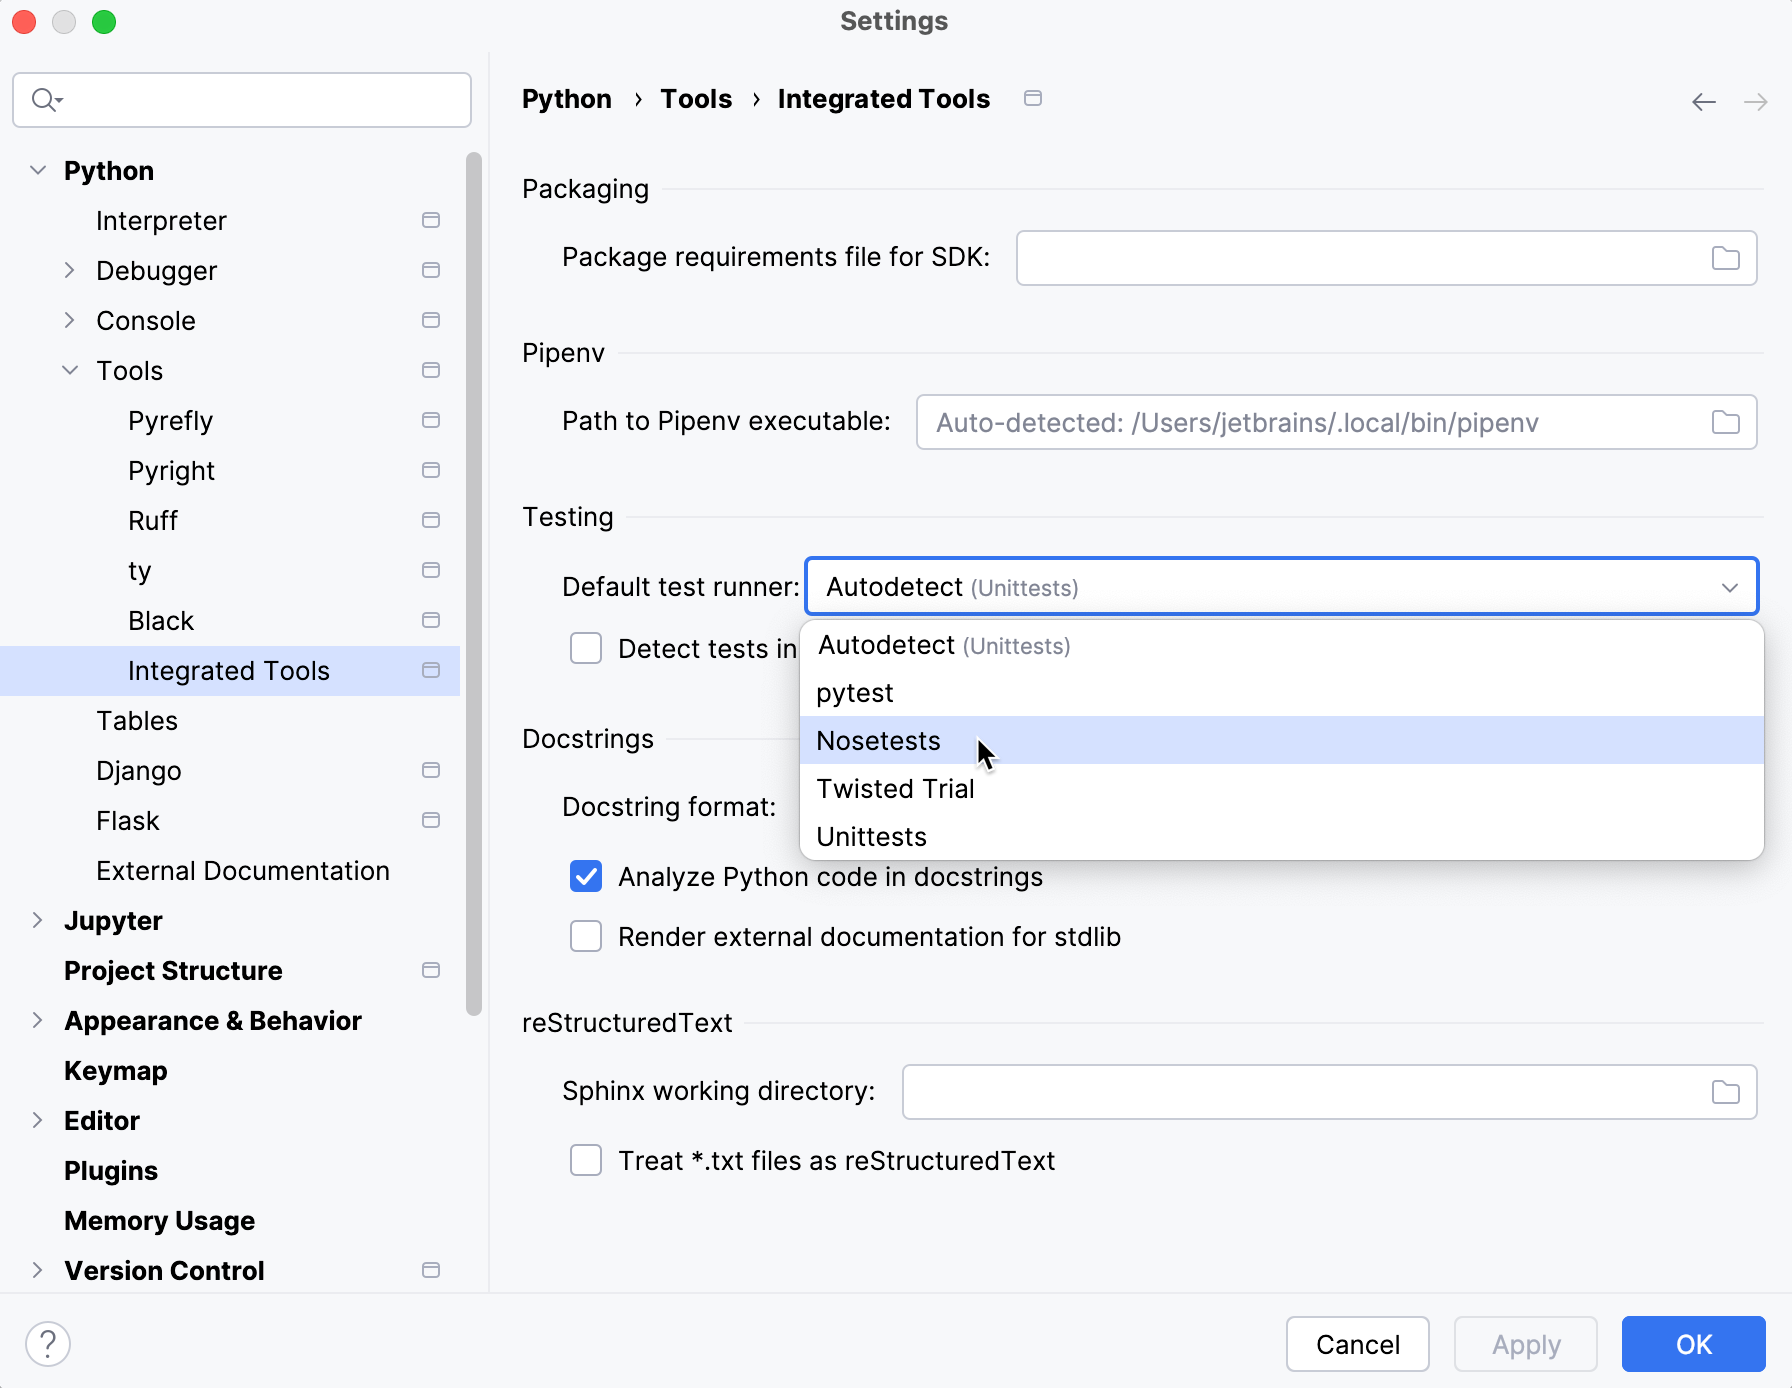Viewport: 1792px width, 1388px height.
Task: Click project-level icon next to Interpreter
Action: click(x=431, y=220)
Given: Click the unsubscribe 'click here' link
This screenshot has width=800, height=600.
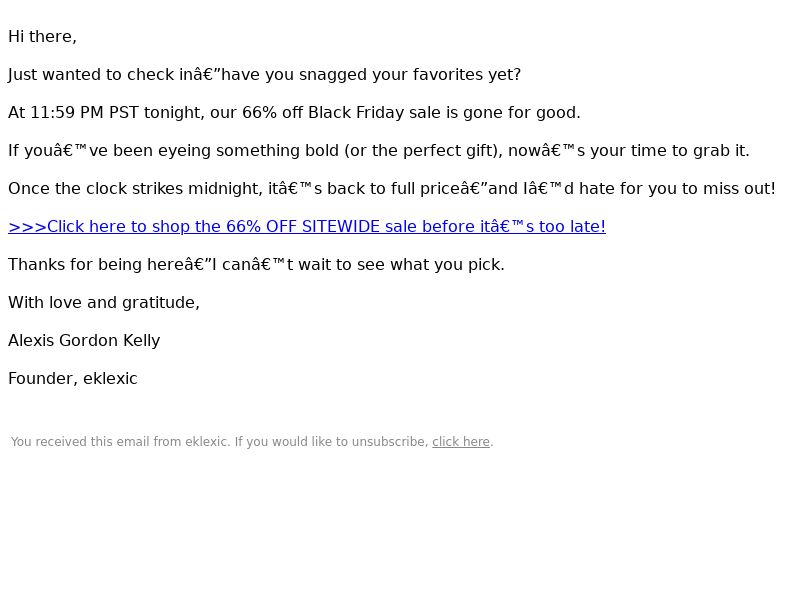Looking at the screenshot, I should (461, 442).
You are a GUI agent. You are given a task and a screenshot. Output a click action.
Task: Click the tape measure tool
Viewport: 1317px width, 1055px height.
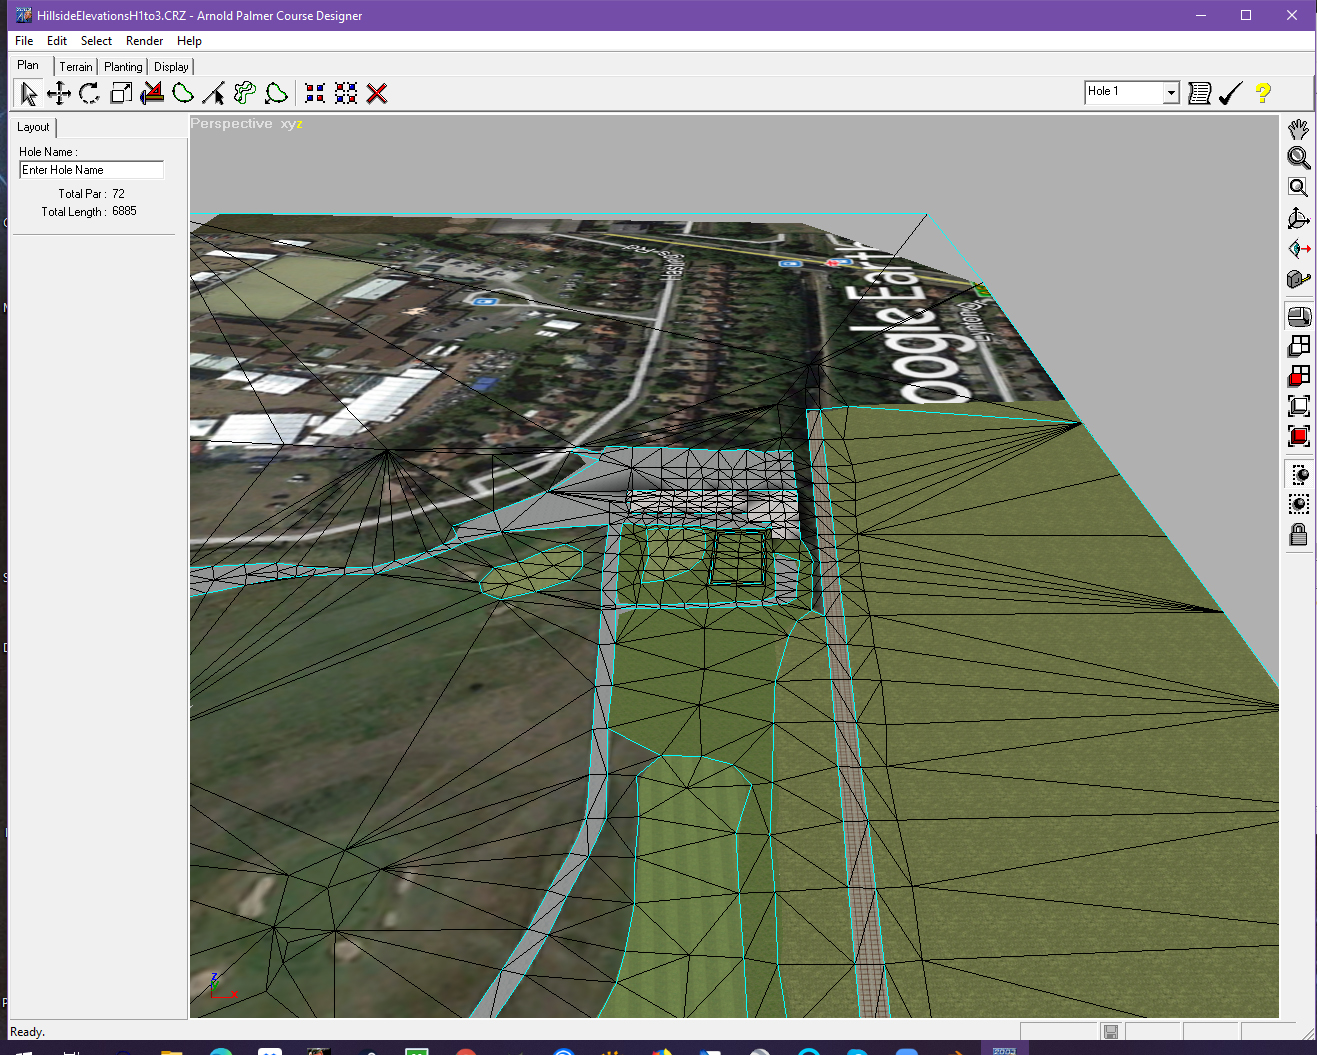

## Problem statement:
These lines alone form the answer: the one containing "Task: Click the tape measure tool" and every line after it through the end of the material, exactly as written, pictures left out.

## Response:
Task: Click the tape measure tool
Viewport: 1317px width, 1055px height.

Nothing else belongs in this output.